If that kind of image stirs in you a sense of “well, that’s socialism” it is certainly true that a socialist society in which some central intelligence attempts to decide how many people and who ought to work in what profession, because it is best for everyone, would absolutely have that effect! And you may now think, “So, what does that have to do with capitalism and the labor market?”

I will get back to that question in just a second. For now, take a moment and focus on the experience of realizing that for whatever reason–either a person or system or a market telling me that I’m not good enough at what I would like to do with my life–no-one else seems to care (enough) about what gives your life meaning. So there is something you would really want to do to contribute to society, something you believe you’re good at, and then for some other reason you’re being told, “no don’t do that, because…” either it was decided elsewhere (central-intelligence socialist model) or because it pays so little it’s not worth it (capitalist market model).

And I admit: it is true that in a society like the US, no one person is (or could be) “telling you” what to do (instead of your desired activity), but the labor market does signal for people to what extent the activity that gives their lives meaning is something they can afford doing, given the economic risk (lack of safety and certainty). On top of that, a market may not be a central intelligence, but it certainly is a way of making decisions through reward signals, and that means the produced biases towards choices are not in the hands of the individuals who are making the choices, but are instead determined by “the invisible hand.”

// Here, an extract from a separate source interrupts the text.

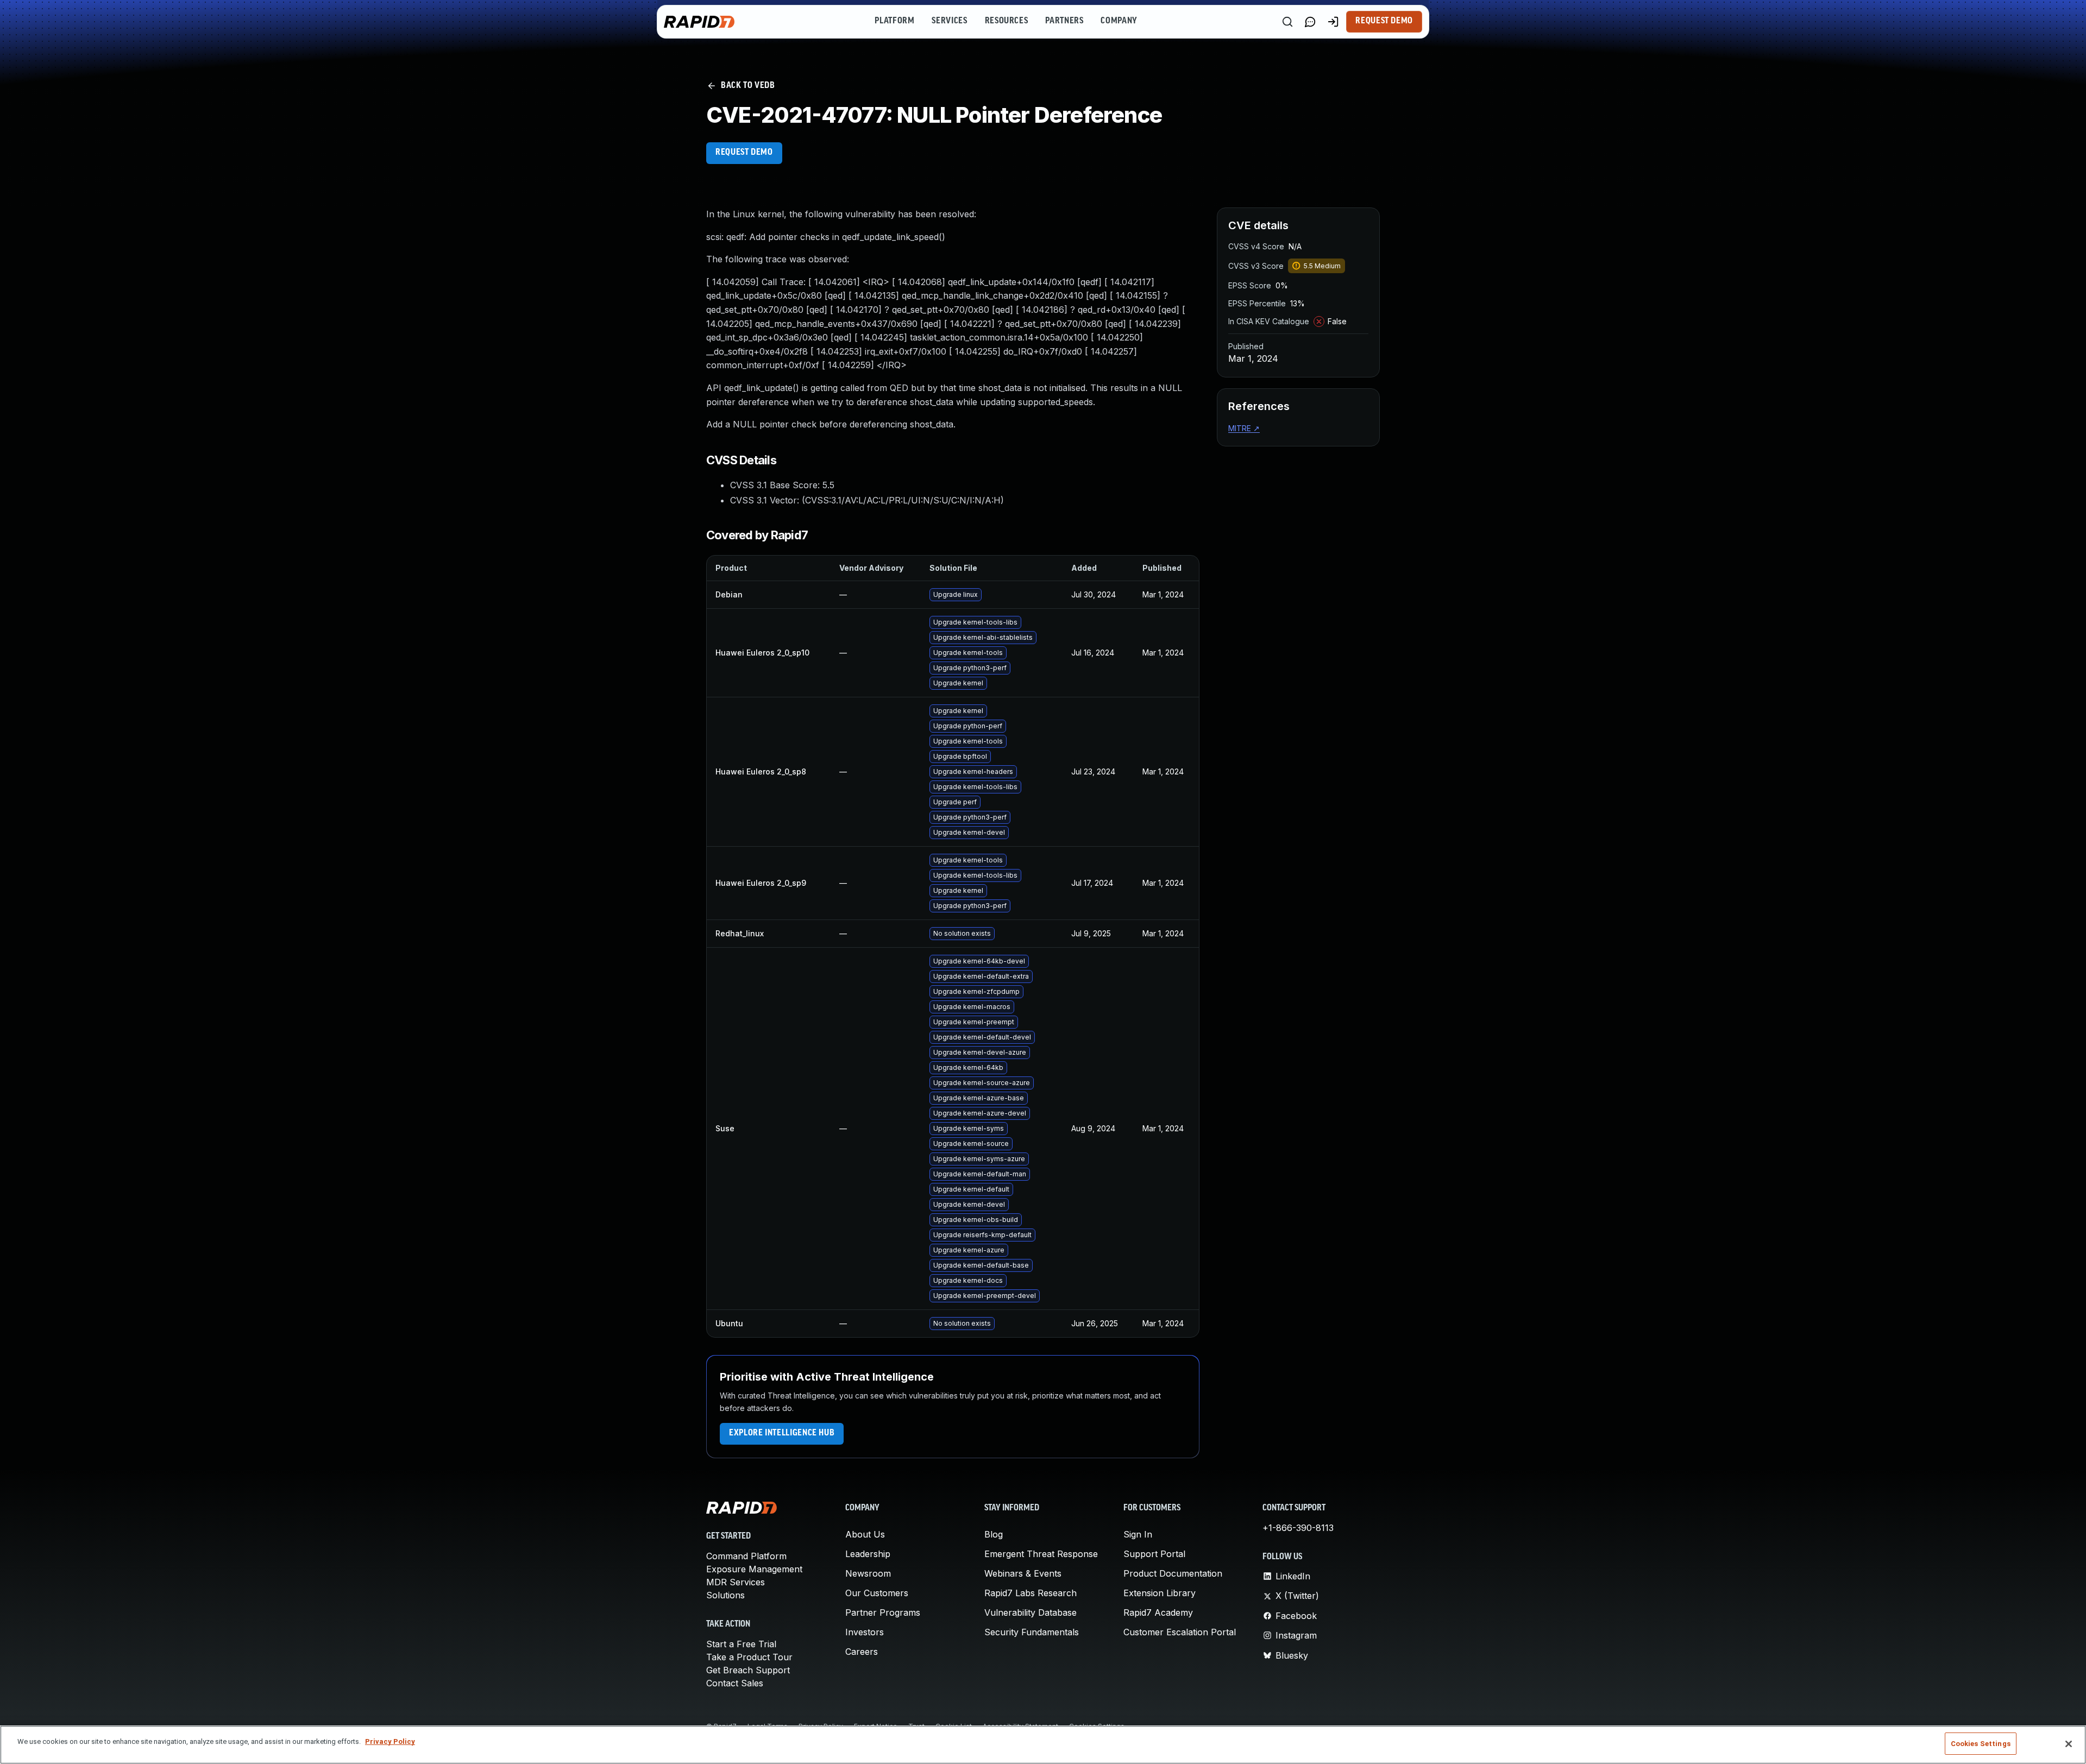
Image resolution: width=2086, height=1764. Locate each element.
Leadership (867, 1553)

Unfortunately, humans are really bad at correctly judging the source of their emotional pain, and it takes a lot of consciousness and time and effort to understand that, for instance, in a situation in which the value of your work output is questioned a lot of unconscious processes are going on, likely leading to an experience of pain or threat. And it is then so easy to attribute your boss as being the source of that threat. But if you had a different boss whose job it was to evaluate your work (according to some impersonal criteria), the experience would be just the same. So, the source is a system in which my value is determined by rules that are more and more obscure. And at some point it becomes just much easier to say, “oh it’s the immigrants” or whatever else people might be telling themselves.

And this experience of a fight can then, in turn, give human lives meaning. So what can we do? We need an alternative source of meaning for people that does not depend on markets and pressures that, for the purpose of progress and technological advancement, are necessary. And as long as we cannot find positive, non-violent meaning in this world, we will always find ourselves in a bind that, ultimately, makes violence appealing.